— Given data —

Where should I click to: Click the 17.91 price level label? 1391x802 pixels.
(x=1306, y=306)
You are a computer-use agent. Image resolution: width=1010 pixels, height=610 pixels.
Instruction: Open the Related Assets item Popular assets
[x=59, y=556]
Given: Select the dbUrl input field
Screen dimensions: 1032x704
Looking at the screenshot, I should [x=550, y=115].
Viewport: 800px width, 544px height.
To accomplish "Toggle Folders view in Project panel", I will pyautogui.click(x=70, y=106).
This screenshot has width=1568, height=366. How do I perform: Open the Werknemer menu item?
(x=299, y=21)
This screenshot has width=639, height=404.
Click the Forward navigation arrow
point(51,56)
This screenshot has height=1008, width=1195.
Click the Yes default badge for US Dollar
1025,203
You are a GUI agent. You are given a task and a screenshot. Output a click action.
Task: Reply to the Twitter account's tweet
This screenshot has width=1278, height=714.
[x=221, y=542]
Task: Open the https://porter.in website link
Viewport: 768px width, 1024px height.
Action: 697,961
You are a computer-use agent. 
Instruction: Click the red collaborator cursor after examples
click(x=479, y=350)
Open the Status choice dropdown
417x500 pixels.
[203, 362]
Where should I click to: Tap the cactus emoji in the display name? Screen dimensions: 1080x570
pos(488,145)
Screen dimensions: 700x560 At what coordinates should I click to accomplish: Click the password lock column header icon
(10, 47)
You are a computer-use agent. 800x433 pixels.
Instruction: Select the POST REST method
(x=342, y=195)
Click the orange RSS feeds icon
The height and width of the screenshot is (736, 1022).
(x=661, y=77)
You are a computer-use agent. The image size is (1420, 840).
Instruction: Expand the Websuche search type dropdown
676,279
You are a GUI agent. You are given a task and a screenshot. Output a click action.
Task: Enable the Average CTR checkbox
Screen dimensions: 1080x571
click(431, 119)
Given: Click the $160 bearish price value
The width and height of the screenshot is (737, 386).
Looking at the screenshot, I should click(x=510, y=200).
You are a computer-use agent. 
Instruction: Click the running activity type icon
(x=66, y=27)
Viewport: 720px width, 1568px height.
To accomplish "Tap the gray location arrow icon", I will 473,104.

— Prompt —
Full repetition needed. Write out every entry above exactly as given.

— Answer —
Where should I click to: Click the 17.91 price level label? 1391x802 pixels.
(x=1306, y=306)
You are a computer-use agent. Image resolution: width=1010 pixels, height=610 pixels.
Instruction: Open the Related Assets item Popular assets
[x=59, y=556]
Given: Select the dbUrl input field
Screen dimensions: 1032x704
Looking at the screenshot, I should [x=550, y=115].
Viewport: 800px width, 544px height.
To accomplish "Toggle Folders view in Project panel", I will pyautogui.click(x=70, y=106).
This screenshot has width=1568, height=366. How do I perform: Open the Werknemer menu item?
(x=299, y=21)
This screenshot has width=639, height=404.
Click the Forward navigation arrow
point(51,56)
This screenshot has height=1008, width=1195.
Click the Yes default badge for US Dollar
1025,203
You are a GUI agent. You are given a task and a screenshot. Output a click action.
Task: Reply to the Twitter account's tweet
This screenshot has width=1278, height=714.
[x=221, y=542]
Task: Open the https://porter.in website link
Viewport: 768px width, 1024px height.
Action: 697,961
You are a computer-use agent. 
Instruction: Click the red collaborator cursor after examples
click(x=479, y=350)
Open the Status choice dropdown
417x500 pixels.
[203, 362]
Where should I click to: Tap the cactus emoji in the display name? Screen dimensions: 1080x570
pos(488,145)
Screen dimensions: 700x560 At what coordinates should I click to accomplish: Click the password lock column header icon
(10, 47)
You are a computer-use agent. 800x433 pixels.
Instruction: Select the POST REST method
(x=342, y=195)
Click the orange RSS feeds icon
The height and width of the screenshot is (736, 1022).
(x=661, y=77)
You are a computer-use agent. The image size is (1420, 840).
Instruction: Expand the Websuche search type dropdown
676,279
You are a GUI agent. You are given a task and a screenshot. Output a click action.
Task: Enable the Average CTR checkbox
Screen dimensions: 1080x571
click(431, 119)
Given: Click the $160 bearish price value
The width and height of the screenshot is (737, 386).
Looking at the screenshot, I should click(x=510, y=200).
You are a computer-use agent. 
Instruction: Click the running activity type icon
(x=66, y=27)
Viewport: 720px width, 1568px height.
To accomplish "Tap the gray location arrow icon", I will 473,104.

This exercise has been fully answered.